Welfare organisations have complained they lack the resources to support the new staff, creating tension with existing workers.
'It is only a temporary job. Most of the people only work playfully as they know that it is the government paying the money to the welfare groups, which in turn employ them. There is no chance of any career at all,' said Kwok Chi-lam, a programme participant employed at the Jockey Club Wah Ming Lutheran Integrated Service Centre in Fanling.
The government in April provided HK$1 billion to create 3,000 three-year posts in NGOs for young people aged between 15 and 29 who are low-skilled and with low education.
The so-called programme workers' main duties are to assist social workers.
According to the Social Welfare Department, the 3,000 posts were created to enhance the employability of young people. Form Three graduates are paid HK$6,000 a month, while Form Five graduates receive HK$8,000.
Mr Kwok, who is in his early 20s, joined the Jockey Club Wah Ming Lutheran Integrated Service Centre as a so-called youth ambassador under a similar programme in 2003, with a HK$4,000 monthly salary. He has since switched over to being a so-called programme worker.
'I have worked 44 hours a week. I try hard to squeeze in time to study,' said Mr Kwok, now doing a diploma in digital graphic design. 'No one wants to continue in the welfare sector as all of us know there is no way we can continue our work and be a social worker later, even if we try hard.'
Mo Siu-tan, who worked as a youth ambassador at the same centre as Mr Kwok, got a permanent job there as a programme assistant, earning HK$5,000 a month.
But she quit last month when her supervisor asked her to become a programme worker, meaning she would not be entitled to a long-service payment if she left the post later.
'I am very disappointed,' she said. 'I was there for more than three years and I really thought I would go on.

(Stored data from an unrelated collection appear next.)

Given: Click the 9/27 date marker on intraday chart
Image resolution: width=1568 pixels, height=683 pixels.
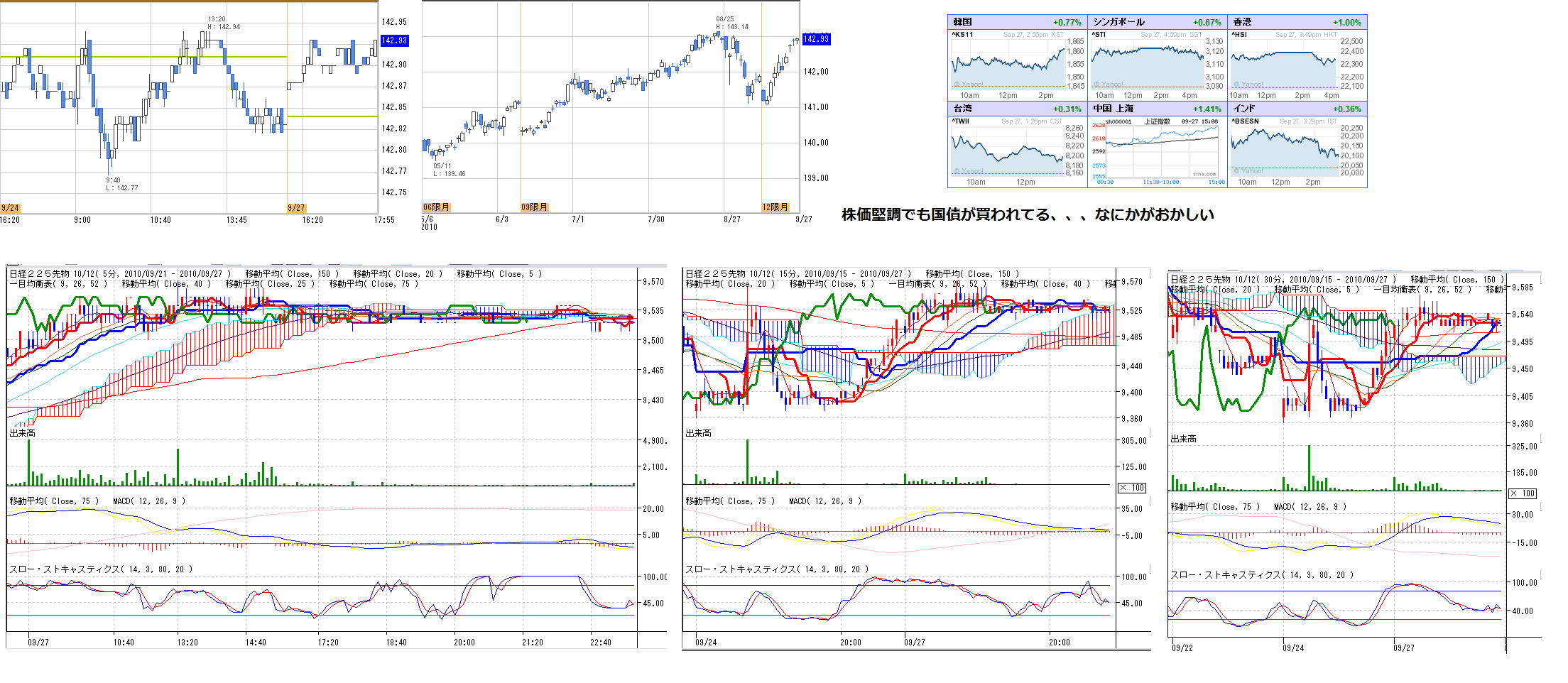Looking at the screenshot, I should [x=296, y=208].
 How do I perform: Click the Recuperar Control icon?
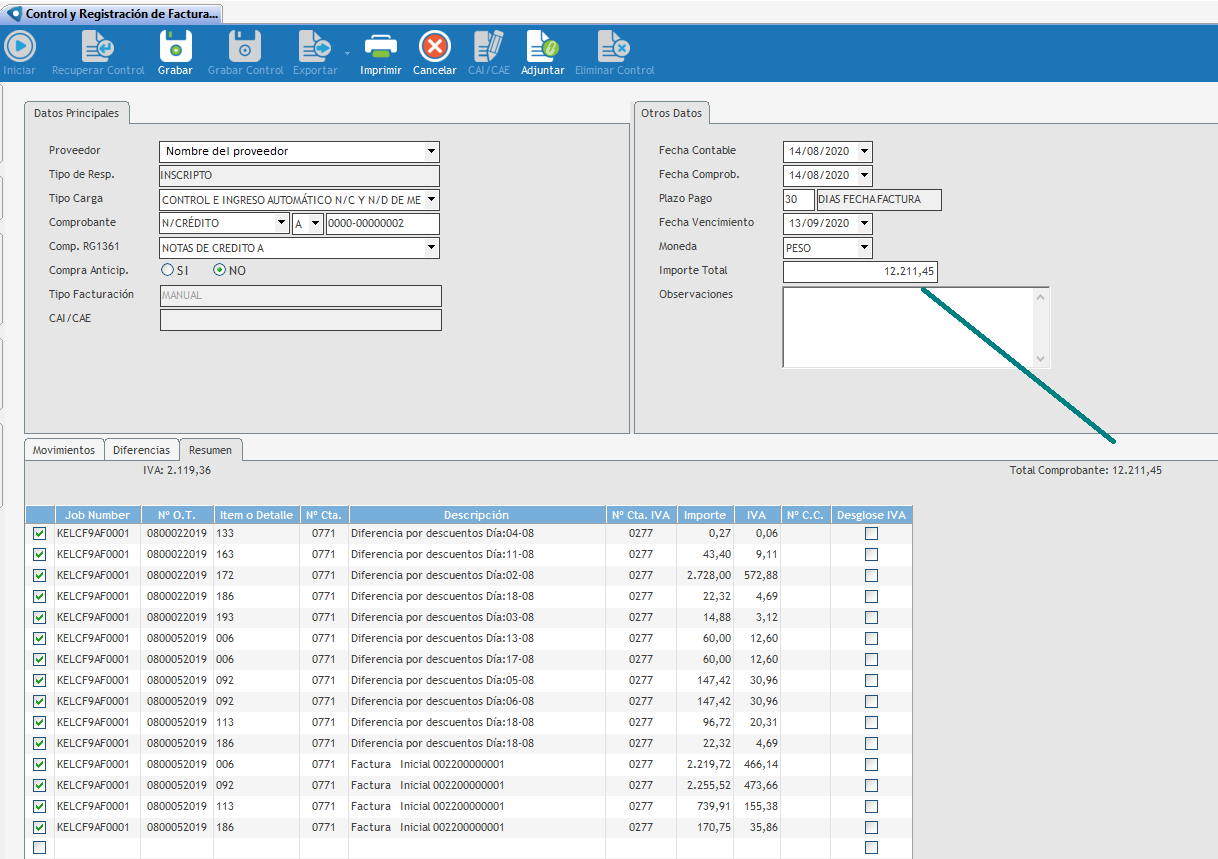coord(98,47)
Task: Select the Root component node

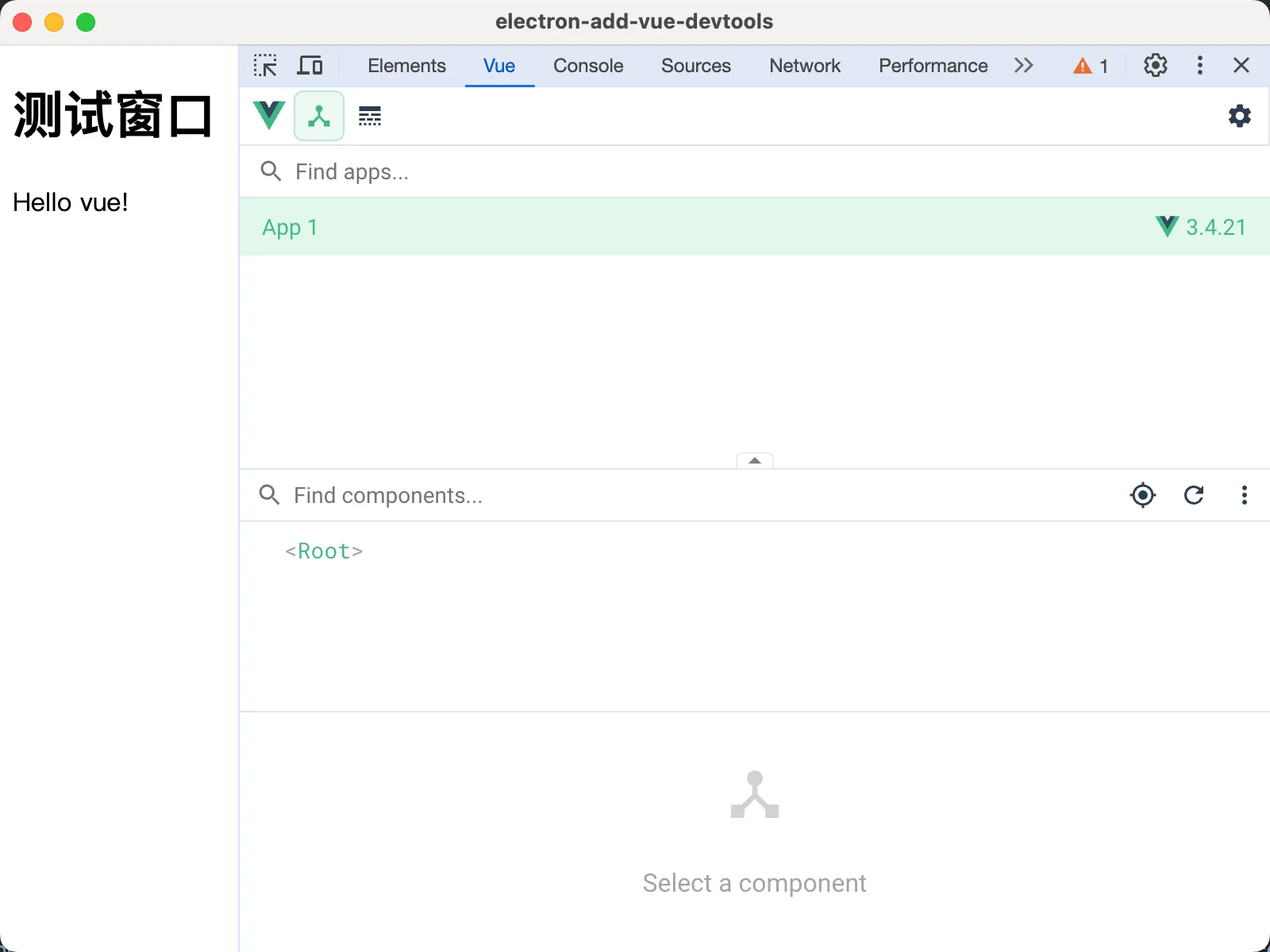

But then I really had to think about my career, so I decided to leave.'
She has since found a job as a clerk with a private company.
'The experience at the centre may not lead to becoming a social worker. It also fails to give us enough experience to work in the private sector, and many bosses do not recognise and understand what I did,' Ms Mo said.
Lam Yin-kwan, a personnel officer with the Hong Kong Lutheran Social Service, said misunderstandings were inevitable.
'We also face a dilemma trying to help these youngsters with our limited resources,' she said. 'Other than the wages, the government offers us nothing. We even have to find ways to buy additional chairs and desks for them.
'In the welfare sector, we do not have an ordinary employment relationship with our workers. We always want to help.'
Peter Cheung Kwok-che, president of the Hong Kong Social Workers' General Union, said: 'While spending so much money, the government should really dig deeper to think about what can be done to help them enter the labour market.'
Fernando Cheung Chiu-hung, lawmaker for the welfare sector, said he would talk to officials about how to help the youngsters.
The welfare department has told the 91 NGOs participating in the programme that they have to observe the Employment Ordinance when employing the young workers.
'The NGOs will encourage and guide the programme workers to develop their career paths and achieve the goal of open employment,' a department spokeswoman said.
Hong Kong's unemployment rate is 3.3 per cent. For people aged between 15 and 19, the rate is 4.9 per cent, while that for people between 20 and 29 is just 1 per cent.